Curative effects upon Talarozole treatment of krit1 mutant zebrafish and retinoic acid treatment of siCCM2 depleted HUVECs. (a) Treatment scheme for zebrafish from 18 to 48 hpf using Talarozole. Endocardial cell numbers (a readout for CCM-associated cardiac phenotype in zebrafish) were analyzed after treatment in two independent experiments. (b) Representative images of zebrafish heart morphologies visualized by the transgene kdrl:EGFP at 48 hpf after treatment. Upper: heart morphology of controls treated with DMSO. Lower: hearts treated with Talarozole. Scale bars: 100 µm. (c) Endocardial cell counts at 48 hpf of zebrafish treated with several doses of Talarozole or DMSO (*P < 0.05; ****P < 0.0001 vs. control).
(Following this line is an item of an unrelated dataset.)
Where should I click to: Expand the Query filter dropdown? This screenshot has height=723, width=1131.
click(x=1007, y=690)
Each data point represents one heart. (d) Treatment regimen of HUVECS. SiRNA transfection was done for 24 h, followed by treatment with RA 24 h later. Cell morphologies were analyzed after 48 h of incubation and antibody staining. (e) Immunohistochemistry of HUVECS for beta-catenin, F-actin, and DAPI. First column: control cells (siCT) with wild-type CCM2 expression. Second column: untreated siCCM2-depleted HUVECs. Third column: representative image showing siCCM2 HUVECs treated with 100 nM RA. Scale bars: 10 µm.
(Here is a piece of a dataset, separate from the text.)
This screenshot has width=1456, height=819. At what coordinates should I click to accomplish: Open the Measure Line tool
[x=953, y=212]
Curative RA trial in BECiCcm2 mice. (a) Treatment regimen with brain-endothelial-cell-specific gene ablation at P1 followed by RA treatment at three months of age for a period of 3 weeks (10 mg containing pellets with a release of ~ 20 mg/kg/day for 21 days). (b) Extracted BECiCcm2 mouse brains after treatment. Upper: placebo treated controls. Middle: brains after 10 mg of RA treatment. Black arrows indicating hemorrhage, white arrows pointing at visible lesions. Lower: histological sections of cerebral cavernous malformation (CCM) lesions after treatment. Perls blue stain reveals non-heme iron deposition. Scale bars: 1 mm (upper and middle); 100 µm (lower). (c) Quantification of lesion burden in cerebella of placebo versus 10 mg RA treated mice. Lesions are quantified in three groups according to their size. Each datapoint represents one animal. Error bars represent mean with SD. (d) Quantification of lesion area as percentage of total area analyzed (*P < 0.05). (e) Quantification of Perls blue staining positive area per total area analyzed (*P < 0.05; **P < 0.01). Error bars represent mean with SD.

Assessment of KLF2/4 mRNA expression in treated animal models of CCM. (a) Expression levels of treated BECiCcm2 mouse cerebella after curative RA treatment (~ 20 mg/kg/day for 21 days) as mean fold changes determined by qRT-PCR. (ns = P > 0.05; **P < 0.01;***P < 0.001;****P < 0.0001 vs. control). Each data point represents one sample. Error bars show mean with SD. (b) Fold changes of KLF2/4 mRNA expression in siCCM2-transfected HUVECs treated with RA for 48 h compared to untreated cells (*P < 0.05; **P < 0.01). Each data point represents one sample. (c) Whole-mount in situ hybridization of klf2a in 48 hpf zebrafish embryos treated with DMSO or Talarozole.